- **DATA SHOWN**:
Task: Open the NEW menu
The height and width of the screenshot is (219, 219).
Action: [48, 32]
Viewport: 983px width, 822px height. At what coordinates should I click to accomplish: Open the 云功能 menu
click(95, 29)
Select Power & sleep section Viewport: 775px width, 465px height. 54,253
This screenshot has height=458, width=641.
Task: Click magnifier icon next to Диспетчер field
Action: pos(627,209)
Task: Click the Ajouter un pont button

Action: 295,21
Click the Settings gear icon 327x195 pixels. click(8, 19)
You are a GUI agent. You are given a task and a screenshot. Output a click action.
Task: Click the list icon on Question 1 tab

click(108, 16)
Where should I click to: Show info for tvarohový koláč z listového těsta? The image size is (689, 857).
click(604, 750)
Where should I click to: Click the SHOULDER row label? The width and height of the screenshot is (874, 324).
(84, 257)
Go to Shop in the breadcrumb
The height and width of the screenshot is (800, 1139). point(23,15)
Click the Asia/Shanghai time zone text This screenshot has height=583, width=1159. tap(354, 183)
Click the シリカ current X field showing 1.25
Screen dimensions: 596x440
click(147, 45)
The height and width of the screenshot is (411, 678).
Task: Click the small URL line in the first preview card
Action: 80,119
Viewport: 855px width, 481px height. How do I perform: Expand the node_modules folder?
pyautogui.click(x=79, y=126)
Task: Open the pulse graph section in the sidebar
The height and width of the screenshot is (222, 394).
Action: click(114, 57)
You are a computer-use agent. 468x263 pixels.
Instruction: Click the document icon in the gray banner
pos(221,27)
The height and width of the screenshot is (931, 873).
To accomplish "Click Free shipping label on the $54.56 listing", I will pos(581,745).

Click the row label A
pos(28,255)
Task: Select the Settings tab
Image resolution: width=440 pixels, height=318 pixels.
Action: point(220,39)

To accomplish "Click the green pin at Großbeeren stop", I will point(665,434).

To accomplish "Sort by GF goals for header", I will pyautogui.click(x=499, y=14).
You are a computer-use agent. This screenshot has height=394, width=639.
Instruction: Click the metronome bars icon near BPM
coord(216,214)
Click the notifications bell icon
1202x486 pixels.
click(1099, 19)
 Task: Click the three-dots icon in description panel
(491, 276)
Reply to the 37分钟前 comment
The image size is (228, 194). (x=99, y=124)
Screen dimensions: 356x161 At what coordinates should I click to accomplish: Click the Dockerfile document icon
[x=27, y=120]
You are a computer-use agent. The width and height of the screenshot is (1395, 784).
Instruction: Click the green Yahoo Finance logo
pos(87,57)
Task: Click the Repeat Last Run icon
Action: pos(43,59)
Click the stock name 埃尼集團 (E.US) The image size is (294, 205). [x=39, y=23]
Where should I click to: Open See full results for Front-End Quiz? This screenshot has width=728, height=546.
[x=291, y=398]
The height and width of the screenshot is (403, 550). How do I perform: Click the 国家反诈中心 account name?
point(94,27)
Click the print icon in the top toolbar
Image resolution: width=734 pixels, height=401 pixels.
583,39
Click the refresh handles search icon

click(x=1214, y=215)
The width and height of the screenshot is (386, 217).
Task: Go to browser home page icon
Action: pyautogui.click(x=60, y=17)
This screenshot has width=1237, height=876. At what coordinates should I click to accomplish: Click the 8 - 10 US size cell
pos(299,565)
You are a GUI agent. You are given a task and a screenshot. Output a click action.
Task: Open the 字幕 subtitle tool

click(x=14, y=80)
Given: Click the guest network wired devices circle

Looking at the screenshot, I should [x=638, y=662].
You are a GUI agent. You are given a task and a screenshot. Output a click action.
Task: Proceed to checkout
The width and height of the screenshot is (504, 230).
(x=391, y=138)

- **REQUIRED WORK**: Go through the data and copy each line exactly as it reads.

- **EXPECTED OUTPUT**:
Task: Open the NEW menu
The height and width of the screenshot is (219, 219).
Action: [48, 32]
Viewport: 983px width, 822px height. At what coordinates should I click to accomplish: Open the 云功能 menu
click(95, 29)
Select Power & sleep section Viewport: 775px width, 465px height. 54,253
This screenshot has height=458, width=641.
Task: Click magnifier icon next to Диспетчер field
Action: pos(627,209)
Task: Click the Ajouter un pont button

Action: 295,21
Click the Settings gear icon 327x195 pixels. click(8, 19)
You are a GUI agent. You are given a task and a screenshot. Output a click action.
Task: Click the list icon on Question 1 tab

click(108, 16)
Where should I click to: Show info for tvarohový koláč z listového těsta? The image size is (689, 857).
click(604, 750)
Where should I click to: Click the SHOULDER row label? The width and height of the screenshot is (874, 324).
(84, 257)
Go to Shop in the breadcrumb
The height and width of the screenshot is (800, 1139). point(23,15)
Click the Asia/Shanghai time zone text This screenshot has height=583, width=1159. tap(354, 183)
Click the シリカ current X field showing 1.25
Screen dimensions: 596x440
click(147, 45)
The height and width of the screenshot is (411, 678).
Task: Click the small URL line in the first preview card
Action: 80,119
Viewport: 855px width, 481px height. How do I perform: Expand the node_modules folder?
pyautogui.click(x=79, y=126)
Task: Open the pulse graph section in the sidebar
The height and width of the screenshot is (222, 394).
Action: click(114, 57)
You are a computer-use agent. 468x263 pixels.
Instruction: Click the document icon in the gray banner
pos(221,27)
The height and width of the screenshot is (931, 873).
To accomplish "Click Free shipping label on the $54.56 listing", I will pos(581,745).

Click the row label A
pos(28,255)
Task: Select the Settings tab
Image resolution: width=440 pixels, height=318 pixels.
Action: point(220,39)

To accomplish "Click the green pin at Großbeeren stop", I will point(665,434).

To accomplish "Sort by GF goals for header", I will pyautogui.click(x=499, y=14).
You are a computer-use agent. This screenshot has height=394, width=639.
Instruction: Click the metronome bars icon near BPM
coord(216,214)
Click the notifications bell icon
1202x486 pixels.
click(1099, 19)
 Task: Click the three-dots icon in description panel
(491, 276)
Reply to the 37分钟前 comment
The image size is (228, 194). (x=99, y=124)
Screen dimensions: 356x161 At what coordinates should I click to accomplish: Click the Dockerfile document icon
[x=27, y=120]
You are a computer-use agent. The width and height of the screenshot is (1395, 784).
Instruction: Click the green Yahoo Finance logo
pos(87,57)
Task: Click the Repeat Last Run icon
Action: pos(43,59)
Click the stock name 埃尼集團 (E.US) The image size is (294, 205). [x=39, y=23]
Where should I click to: Open See full results for Front-End Quiz? This screenshot has width=728, height=546.
[x=291, y=398]
The height and width of the screenshot is (403, 550). How do I perform: Click the 国家反诈中心 account name?
point(94,27)
Click the print icon in the top toolbar
Image resolution: width=734 pixels, height=401 pixels.
583,39
Click the refresh handles search icon

click(x=1214, y=215)
The width and height of the screenshot is (386, 217).
Task: Go to browser home page icon
Action: pyautogui.click(x=60, y=17)
This screenshot has width=1237, height=876. At what coordinates should I click to accomplish: Click the 8 - 10 US size cell
pos(299,565)
You are a GUI agent. You are given a task and a screenshot. Output a click action.
Task: Open the 字幕 subtitle tool

click(x=14, y=80)
Given: Click the guest network wired devices circle

Looking at the screenshot, I should [x=638, y=662].
You are a GUI agent. You are given a task and a screenshot. Output a click action.
Task: Proceed to checkout
The width and height of the screenshot is (504, 230).
(x=391, y=138)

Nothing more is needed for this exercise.